The dashboard does NOT open its own Telegram connection. Instead, the backend writes new dashboard-detected warnings to a small append-only log that the existing watchdog tails.

  • Path: /var/log/hermes-dashboard-warnings.log (root-writeable; world- readable so both watchdogs can tail).
  • Format: one line per warning, RFC3339-ish timestamp + severity token + message — same shape as hermes-health-watchdog.log. Reuse the parser in backend/src/modules/hermes-telemetry/repository.ts:WATCHDOG_LINE.
  • Routing: each line carries an explicit instance=<vijay|bheem|all> tag so the watchdog knows which Telegram bot to use. instance=all posts to both chats (cross-cutting).
  • De-dup: the dashboard backend keeps a 1h in-memory hash of recent warnings and only appends each one once. Restart resets the hash — that's fine; an alert reappearing post-restart is signal, not noise.

TASKS:

  1. Backend hook (small):

    • Add lib/dashboard-alerts.ts that exposes appendDashboardWarning({ severity, instance, message }).

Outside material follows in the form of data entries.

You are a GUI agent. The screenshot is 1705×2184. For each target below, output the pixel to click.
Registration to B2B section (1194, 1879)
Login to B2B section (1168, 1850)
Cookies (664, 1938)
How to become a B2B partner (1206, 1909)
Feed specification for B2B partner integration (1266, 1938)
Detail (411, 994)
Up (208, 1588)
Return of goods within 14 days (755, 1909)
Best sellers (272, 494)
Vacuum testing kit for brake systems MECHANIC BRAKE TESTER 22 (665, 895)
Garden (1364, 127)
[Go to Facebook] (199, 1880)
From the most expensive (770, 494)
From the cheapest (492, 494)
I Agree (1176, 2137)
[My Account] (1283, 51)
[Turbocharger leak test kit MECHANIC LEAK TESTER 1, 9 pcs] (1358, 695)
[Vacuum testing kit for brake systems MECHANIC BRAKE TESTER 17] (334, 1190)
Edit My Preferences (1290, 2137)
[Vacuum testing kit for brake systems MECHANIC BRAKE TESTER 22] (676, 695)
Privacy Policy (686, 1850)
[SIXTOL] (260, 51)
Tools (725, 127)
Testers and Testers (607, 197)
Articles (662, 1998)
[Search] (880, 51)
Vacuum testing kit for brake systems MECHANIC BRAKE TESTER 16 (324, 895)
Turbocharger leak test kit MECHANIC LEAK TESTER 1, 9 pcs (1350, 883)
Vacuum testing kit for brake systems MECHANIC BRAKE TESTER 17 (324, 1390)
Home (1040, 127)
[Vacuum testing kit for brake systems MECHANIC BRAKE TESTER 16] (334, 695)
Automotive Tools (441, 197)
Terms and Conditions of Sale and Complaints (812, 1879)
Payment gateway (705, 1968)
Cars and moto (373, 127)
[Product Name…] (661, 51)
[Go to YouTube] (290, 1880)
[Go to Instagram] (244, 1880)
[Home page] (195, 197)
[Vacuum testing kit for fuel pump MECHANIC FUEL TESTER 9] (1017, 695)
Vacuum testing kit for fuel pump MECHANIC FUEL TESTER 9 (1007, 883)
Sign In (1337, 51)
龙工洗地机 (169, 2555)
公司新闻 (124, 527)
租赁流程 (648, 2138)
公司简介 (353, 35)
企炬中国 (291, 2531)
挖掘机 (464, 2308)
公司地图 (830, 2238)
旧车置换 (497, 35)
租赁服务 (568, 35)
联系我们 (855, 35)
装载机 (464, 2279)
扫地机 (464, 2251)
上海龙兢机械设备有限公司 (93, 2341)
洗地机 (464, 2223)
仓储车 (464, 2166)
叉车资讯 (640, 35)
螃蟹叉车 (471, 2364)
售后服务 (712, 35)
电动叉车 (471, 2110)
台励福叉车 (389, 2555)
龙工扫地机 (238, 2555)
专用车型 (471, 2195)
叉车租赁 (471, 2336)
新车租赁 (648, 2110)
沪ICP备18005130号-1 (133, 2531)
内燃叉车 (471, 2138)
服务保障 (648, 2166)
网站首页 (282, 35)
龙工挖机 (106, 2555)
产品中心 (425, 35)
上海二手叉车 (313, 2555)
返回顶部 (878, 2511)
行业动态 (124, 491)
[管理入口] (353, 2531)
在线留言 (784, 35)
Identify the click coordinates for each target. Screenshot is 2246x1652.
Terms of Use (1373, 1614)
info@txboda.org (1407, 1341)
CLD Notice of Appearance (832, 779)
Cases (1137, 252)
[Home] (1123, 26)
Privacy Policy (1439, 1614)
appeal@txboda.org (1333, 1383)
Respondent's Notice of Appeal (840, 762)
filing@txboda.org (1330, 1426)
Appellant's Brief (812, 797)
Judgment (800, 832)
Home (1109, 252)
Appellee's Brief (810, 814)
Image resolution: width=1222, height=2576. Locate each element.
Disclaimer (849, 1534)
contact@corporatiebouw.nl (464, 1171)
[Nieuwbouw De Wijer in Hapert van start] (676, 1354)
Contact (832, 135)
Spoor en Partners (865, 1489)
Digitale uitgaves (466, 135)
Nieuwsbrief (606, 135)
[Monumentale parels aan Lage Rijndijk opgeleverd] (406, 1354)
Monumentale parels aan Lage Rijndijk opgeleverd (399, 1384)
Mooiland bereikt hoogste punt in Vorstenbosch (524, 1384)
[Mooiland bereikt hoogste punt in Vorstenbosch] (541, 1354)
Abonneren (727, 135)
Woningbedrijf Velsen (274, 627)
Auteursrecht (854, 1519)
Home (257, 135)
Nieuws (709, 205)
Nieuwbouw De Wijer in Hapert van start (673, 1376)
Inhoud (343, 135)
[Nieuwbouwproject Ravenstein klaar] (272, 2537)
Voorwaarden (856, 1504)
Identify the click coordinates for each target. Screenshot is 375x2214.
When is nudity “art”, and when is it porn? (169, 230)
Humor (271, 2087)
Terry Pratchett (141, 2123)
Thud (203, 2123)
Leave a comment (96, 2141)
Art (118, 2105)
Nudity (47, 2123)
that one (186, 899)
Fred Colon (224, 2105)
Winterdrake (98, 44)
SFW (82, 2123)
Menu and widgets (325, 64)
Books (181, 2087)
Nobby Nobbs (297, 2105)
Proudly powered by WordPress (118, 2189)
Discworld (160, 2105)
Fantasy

Internals: append + dedup hash. Tests should mock fs.promises.appendFile.
    • Wire it into getHermesOpsSnapshot() so each new warning in snapshot.warnings (only the ones not in the dedup hash) is written out. Same wiring on getHermesTelemetrySnapshot() for warnings and watchdog.alerts of severity critical.
    • Gate the file-write behind an env flag HERMES_DASHBOARD_ALERT_LOG pointing at the path so dev/CI doesn't try to write to /var/log.
    • Unit-test: appendDashboardWarning de-dups within the window, expires, and writes the right line format. Add to the coverage gate.
  2. Watchdog tail-extension (VM ops):

    • Modify both watchdog scripts (root + Uma's mirror) to ALSO tail the new dashboard-warnings log. Filter by instance= tag — root's watchdog only acts on instance=vijay or instance=all; Uma's only on instance=bheem or instance=all.
    • Forward each parsed line into the existing Telegram delivery (same format / same numbered-emoji convention). Silent on no-new-lines.
  3. Approval-prompt + media validation (the two unchecked v1 items):

    • Pick a Telegram approval-required action that already exists in the watchdog (e.g. "restart degraded gateway"). Confirm the inline / buttons land, the callback hits the watchdog, and the action runs.
    • Confirm the watchdog can deliver a small file (e.g. last 200 lines of a log) when an alert says "investigate", and that the file lands as a Telegram document, not a truncated message.
    • Document both flows in docs/hermes-operations.md under "Telegram Notification Convention" so anyone reading it knows what's wired.
  4. End-to-end test:

    • From the dashboard, trigger a transient warning (e.g. stop a non- critical timer for 30 seconds).
    • Confirm the right Telegram chat receives one alert (numbered-emoji formatted) and one recovery message when the timer comes back. The OTHER chat must stay silent.
    • Repeat for Bheem.
    • Repeat with instance=all (cross-cutting) and confirm BOTH chats receive the alert.

GUARDRAILS:

  • Bot tokens never go in repo files. They live in ~<user>/.config/hermes/ telegram mode 600, owned by the right user.
  • The dashboard backend only WRITES to the alert log. It must NOT call Telegram directly (that would split the delivery path and create two places where rate limits / token rotation matter).
  • Don't emit chatty health pings — silent-on-success is the rule.
  • Numbered-emoji convention is mandatory for completion-update messages (1, 2, …); see docs/hermes-operations.md.

REPORTING: When finished, report:

  • Diff of lib/dashboard-alerts.ts and the wiring sites.
  • Output of tail -20 /var/log/hermes-dashboard-warnings.log after the end-to-end test.
  • Screenshots / chat-export of the test alerts in both Telegram chats (sanitized).
  • Updated docs/hermes-operations.md "Telegram Notification Convention" section with the wired approval + media flows.

DEFINITION OF DONE:

  • Dashboard-detected warnings reach the right Telegram chat per instance.
  • Recoveries reach the same chat.
  • Approval prompt + file delivery validated end-to-end.
  • Numbered-emoji convention preserved.
  • Operator (you) ticks the corresponding Phase 8 roadmap checkboxes.